▶ **Problem to work on**
Should a line below contain the word "agent", report it.
[[ Entries provided open ]]
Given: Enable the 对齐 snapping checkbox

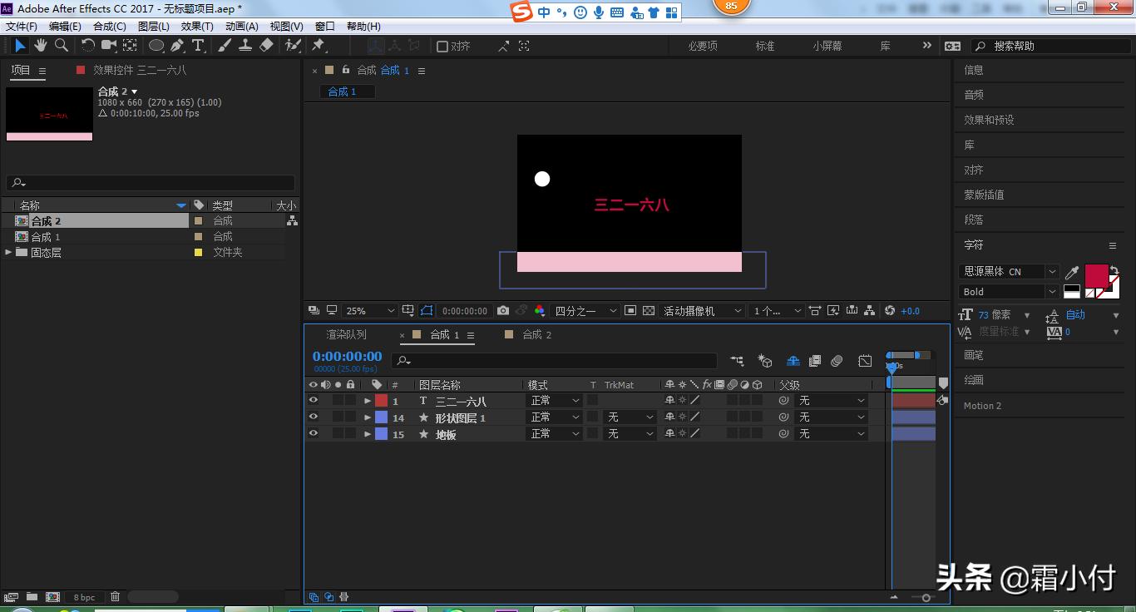Looking at the screenshot, I should [x=442, y=47].
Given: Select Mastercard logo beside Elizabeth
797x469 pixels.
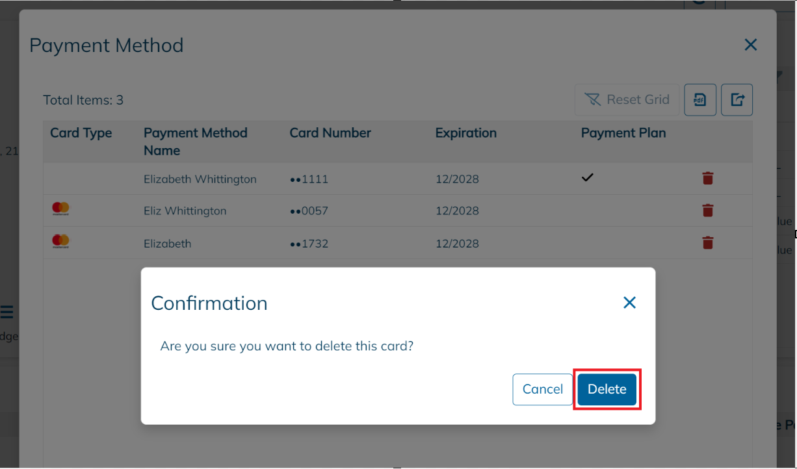Looking at the screenshot, I should coord(60,242).
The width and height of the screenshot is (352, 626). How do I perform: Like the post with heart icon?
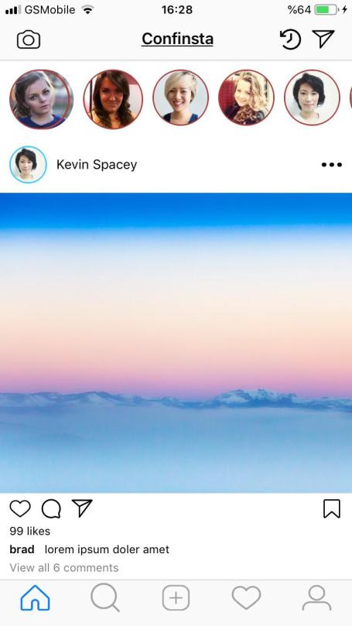point(20,508)
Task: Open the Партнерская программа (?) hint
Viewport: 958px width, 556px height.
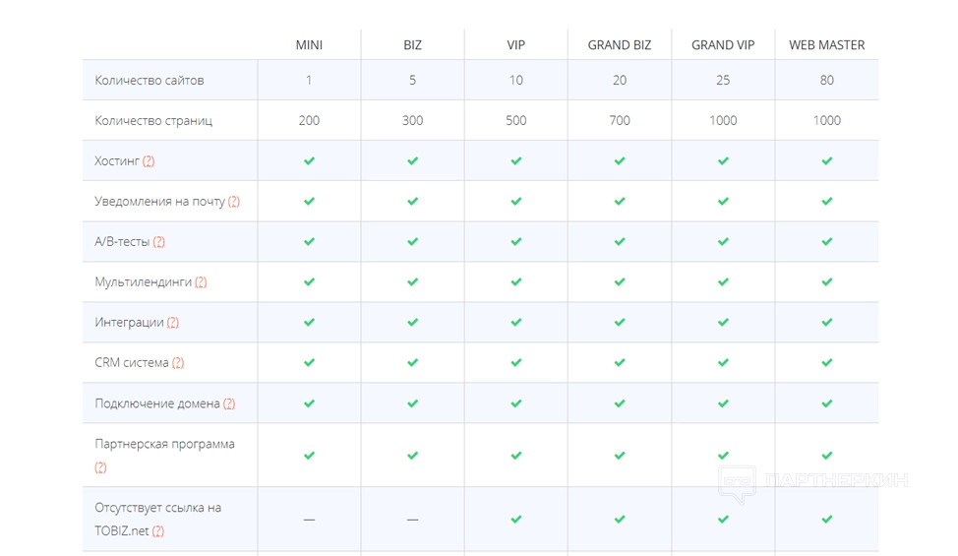Action: (100, 467)
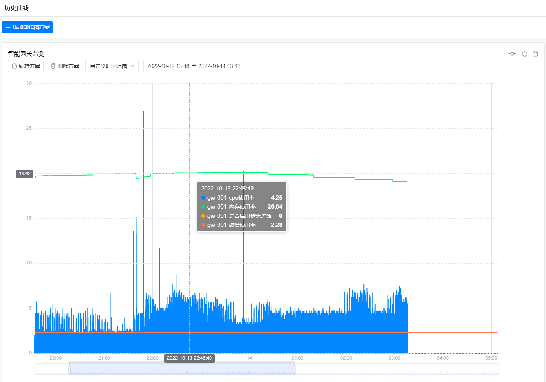Image resolution: width=546 pixels, height=382 pixels.
Task: Open the date range picker field
Action: point(197,66)
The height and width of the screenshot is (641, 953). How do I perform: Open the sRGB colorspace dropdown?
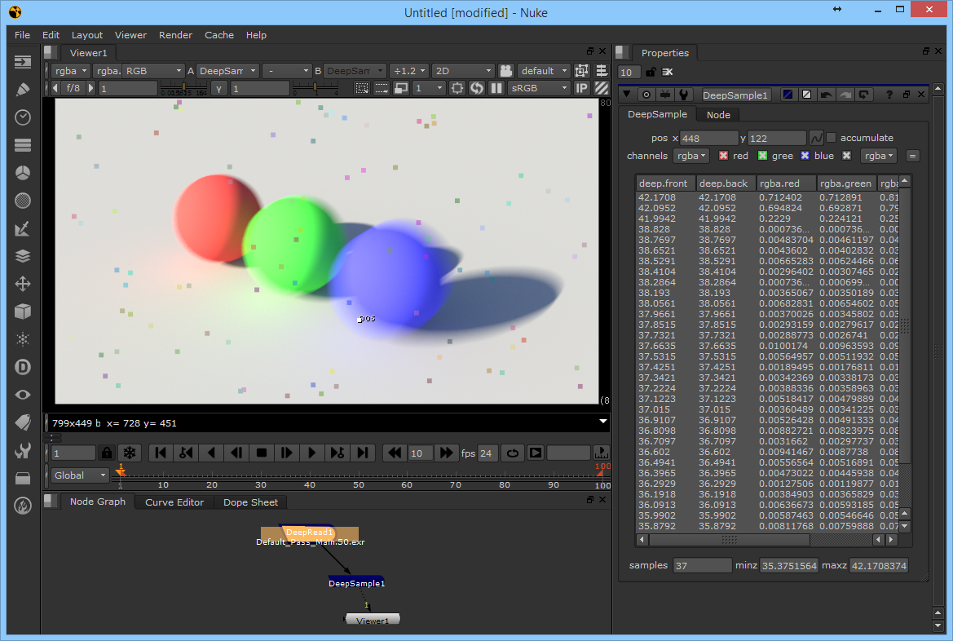(x=539, y=88)
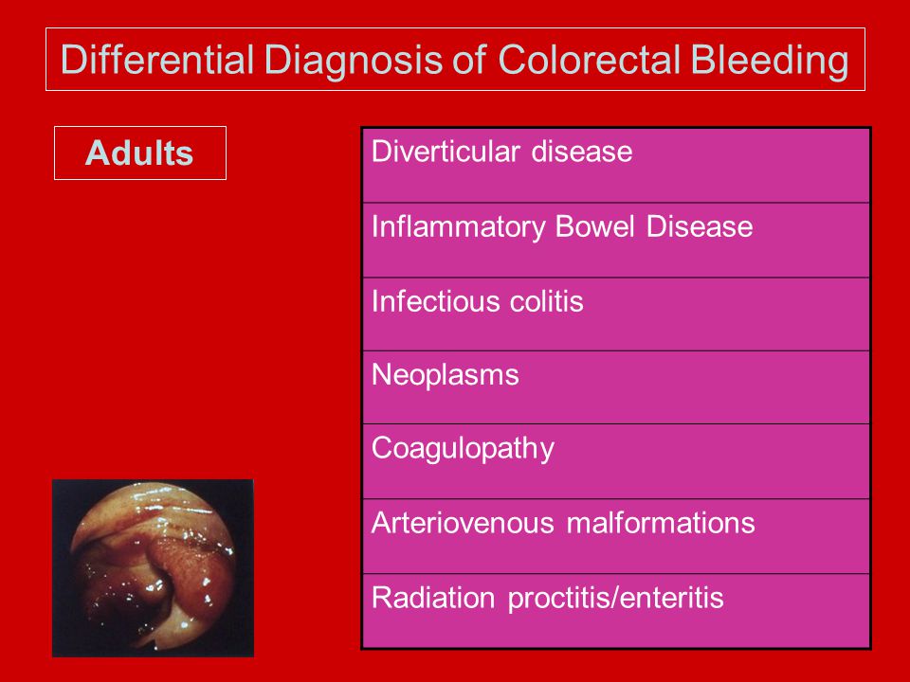Click the word proctitis/enteritis in last row
The image size is (910, 682).
pyautogui.click(x=616, y=598)
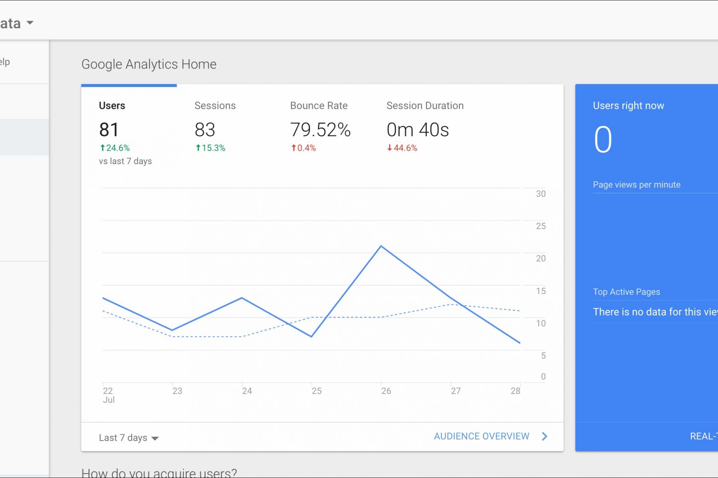Image resolution: width=718 pixels, height=478 pixels.
Task: Select the partially visible Help item in sidebar
Action: coord(5,62)
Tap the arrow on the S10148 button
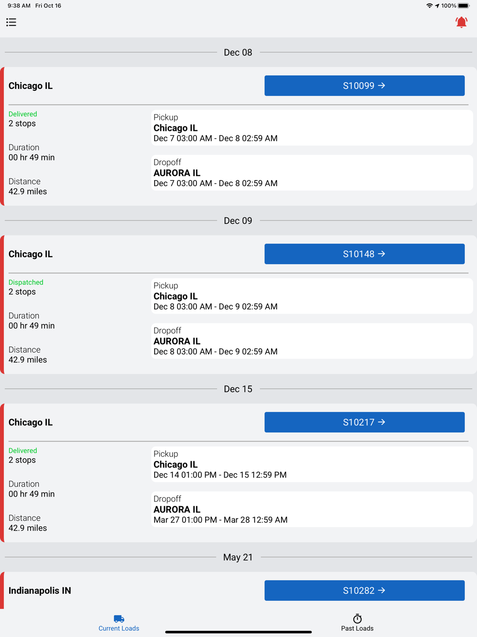 [x=382, y=254]

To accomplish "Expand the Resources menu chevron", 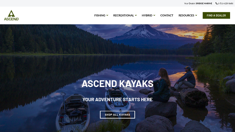I will tap(196, 15).

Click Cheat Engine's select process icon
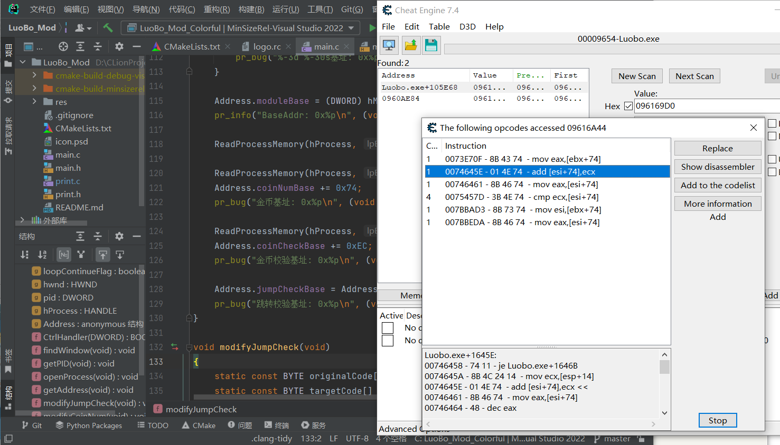tap(389, 45)
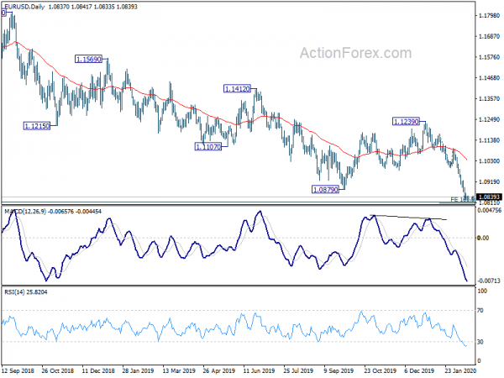
Task: Click the RSI 70 level label
Action: 480,311
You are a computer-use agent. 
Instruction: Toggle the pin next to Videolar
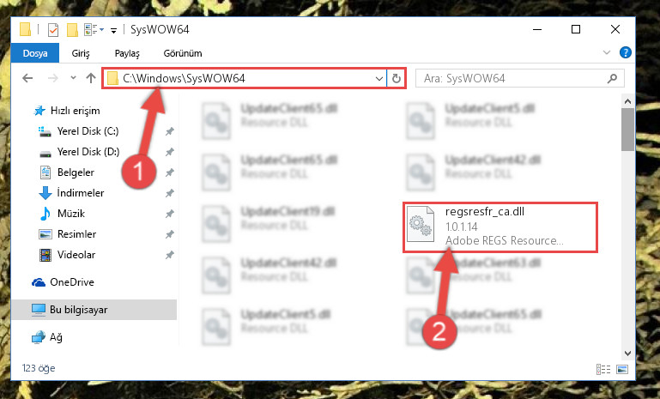pyautogui.click(x=170, y=255)
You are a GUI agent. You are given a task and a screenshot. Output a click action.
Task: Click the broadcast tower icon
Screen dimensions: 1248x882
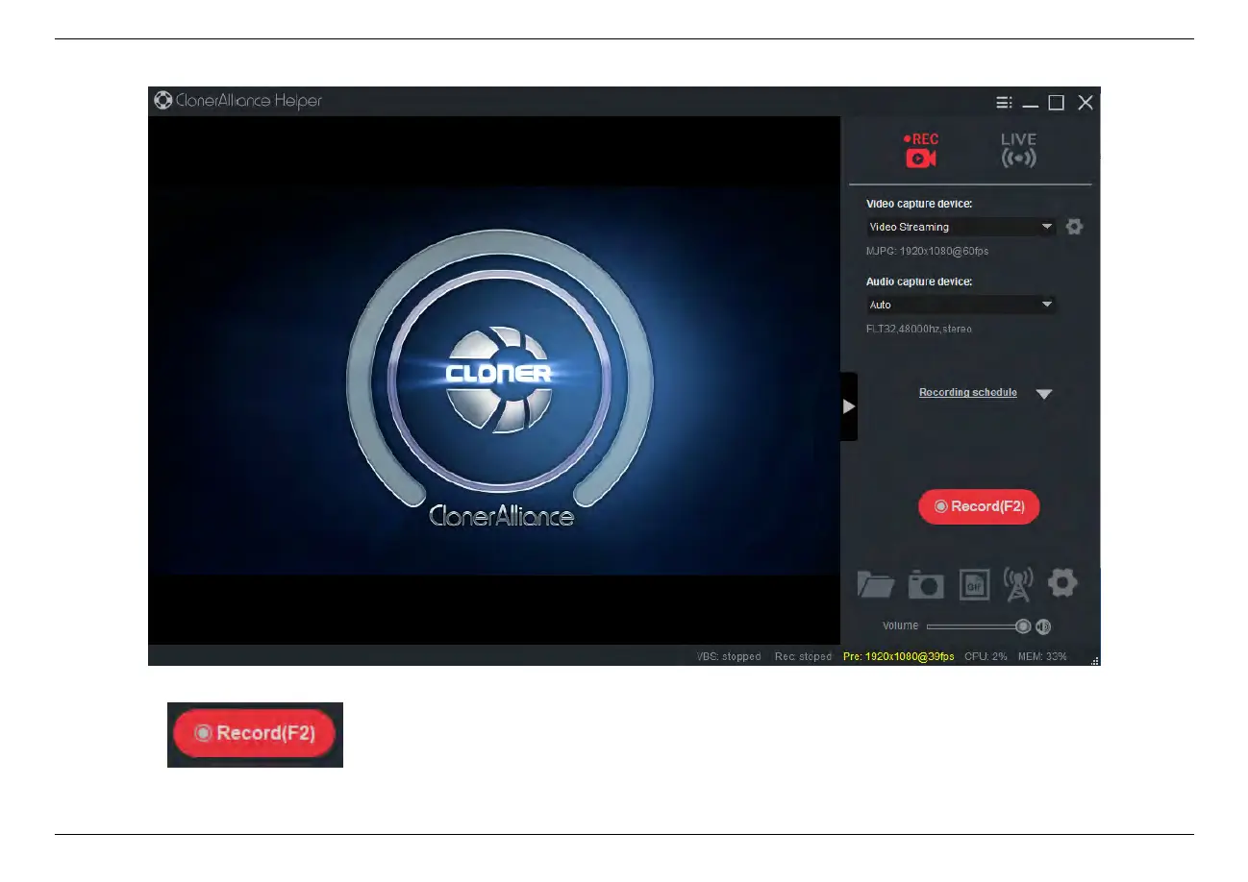point(1017,583)
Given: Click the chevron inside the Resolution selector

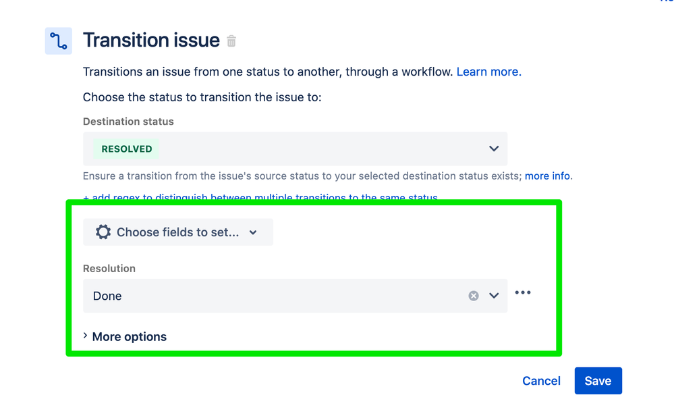Looking at the screenshot, I should pyautogui.click(x=493, y=295).
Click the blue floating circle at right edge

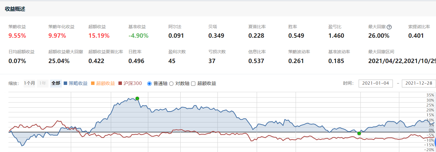point(435,142)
[[ Entries provided closed ]]
▶ **Task response**
You are a computer-use agent. 
You are a GUI agent. You are given a task and a screenshot. Output a click action.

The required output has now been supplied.